El intercambio de opiniones fue intenso. No todos concordaban con la nueva figura.
Una colega de un medio del sur reclamó por la inviabilidad del nuevo artículo 20. Ejercía para un medio escrito y, en ocasiones, prestaba servicios para la municipalidad local. “¿Ustedes quieren que cuando publique una nota sobre el alcalde consigne que, en ocasiones, trabajo para él? Eso me dejaría a mí, y a muchos, sin trabajo” creo recordar fue su descargo. “Debieran proponer una carta ética ejecutable, que se base en la realidad profesional” apuntó.
Tal visión, que no es criticable sino más bien aporta a la reflexión, no solo campea entre periodistas. Sea por necesidad, para evitar disonancias cognitivas o falta de preparación al respecto (la convicción ética requiere, en alguna medida, cierto nivel de aprendizaje y abstracción), el sentido de acción individual que conlleva responsabilidades públicas no es, lamentablemente, una noción generalizada.
Tengo la impresión, por ejemplo, que si se planteara la posibilidad de un voto transable, que se pudiera vender, muchos lo considerarían legítimo. “Es mi voto y con él hago lo que quiero” podríamos escuchar en la calle neoliberal.
Mal que mal, recién hace un año se eliminó una figura que legalizaba el cohecho y el clientelismo en las elecciones: los candidatos podían rendir como gastos de campaña donativos como poleras de fútbol, canastas familiares y premios a organizaciones de toda índole.
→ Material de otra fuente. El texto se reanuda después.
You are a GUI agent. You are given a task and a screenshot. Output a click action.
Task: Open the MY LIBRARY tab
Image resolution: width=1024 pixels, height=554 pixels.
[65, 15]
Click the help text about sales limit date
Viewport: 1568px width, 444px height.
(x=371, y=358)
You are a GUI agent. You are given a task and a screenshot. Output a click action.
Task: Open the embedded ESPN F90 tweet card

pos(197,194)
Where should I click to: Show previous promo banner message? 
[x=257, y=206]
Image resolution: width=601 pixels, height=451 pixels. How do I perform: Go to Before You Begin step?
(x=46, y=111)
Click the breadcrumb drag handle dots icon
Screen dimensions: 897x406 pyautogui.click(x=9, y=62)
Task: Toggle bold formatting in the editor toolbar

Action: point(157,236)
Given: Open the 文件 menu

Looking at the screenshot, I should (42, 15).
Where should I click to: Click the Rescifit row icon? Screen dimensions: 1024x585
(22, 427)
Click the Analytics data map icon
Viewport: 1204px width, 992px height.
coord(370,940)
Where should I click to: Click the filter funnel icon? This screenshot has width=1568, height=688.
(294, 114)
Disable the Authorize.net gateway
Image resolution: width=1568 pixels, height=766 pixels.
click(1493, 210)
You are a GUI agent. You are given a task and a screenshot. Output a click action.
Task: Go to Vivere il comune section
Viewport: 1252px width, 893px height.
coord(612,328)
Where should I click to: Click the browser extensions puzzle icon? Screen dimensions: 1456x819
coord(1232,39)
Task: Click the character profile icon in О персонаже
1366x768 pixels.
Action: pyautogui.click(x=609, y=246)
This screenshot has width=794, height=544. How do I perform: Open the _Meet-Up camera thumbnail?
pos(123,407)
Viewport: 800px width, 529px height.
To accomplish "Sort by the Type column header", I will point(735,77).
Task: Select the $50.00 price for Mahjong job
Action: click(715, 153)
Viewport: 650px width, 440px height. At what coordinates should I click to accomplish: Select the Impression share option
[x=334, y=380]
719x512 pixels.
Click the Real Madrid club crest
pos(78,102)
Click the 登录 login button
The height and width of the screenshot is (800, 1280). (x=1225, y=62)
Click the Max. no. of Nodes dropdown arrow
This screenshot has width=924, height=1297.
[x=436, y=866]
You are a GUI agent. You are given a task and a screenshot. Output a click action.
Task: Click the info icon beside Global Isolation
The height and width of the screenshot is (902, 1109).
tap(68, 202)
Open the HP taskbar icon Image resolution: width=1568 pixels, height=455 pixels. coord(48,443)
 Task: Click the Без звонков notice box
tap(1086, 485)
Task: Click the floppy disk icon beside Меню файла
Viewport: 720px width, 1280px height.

Lo cierto es que mi respuesta a la colega apuntó al objetivo de las normas éticas. Porque lo que ella pedía no era un código sino una sistematización de practicas habituales del ejercicio periodístico. Compendio ilustrador y necesario, pero no necesariamente una orientación de comportamiento profesional.
Los Códigos de Ética son incumplibles en un 100 por ciento. Su rol es guiar el camino a seguir. Generar reflexión y cambios conductuales, en la medida de las propias posibilidades. En un debate colectivo, pensando en el interés público, en el bien común, que es uno de los fines, por lo menos, del periodismo. Esto siempre que se coincida en que su ejercicio impone un rol social. Debate aún abierto, por cierto.
Por eso el problema de Piñera no es solo de Piñera, más allá de su tremenda relevancia y necesidad de aclaración. Es de la sociedad que hemos creado, donde el sentido del más gano (dinero, principalmente), en el menor tiempo y al menor costo, ha instalado cierta lógica exitista de la cual el ex Presidente no es más que, hoy por hoy, su buque insignia. Pero lo vemos en múltiples corrientes y espacios, y también en muchos ciudadanos de a pie.
Recuerdo, por ejemplo, cuando el ex presidente del Consejo Regional Miguel Angel Calisto boleteaba para el senador Patricio Walker, con quien se debía vincular en todo momento a nivel institucional, donde la dependencia económica generaba un cuadro complejo. Para ambos, según lo que señalaron en la ocasión, no había conflicto alguno. Maledicencia de sus adversarios, quizás pensaron.
Será la necesidad o la colonización de un sistema social individualista y mercantil, pero lo concreto es que está ahí instalado en el tipo de país que hemos construido y que cada cierto tiempo encuentra chivos expiatorios para sacrificar en la plaza pública mediática, simplemente para evitar el trabajo de fondo: mirarse hacia adentro y comenzar a cambiar.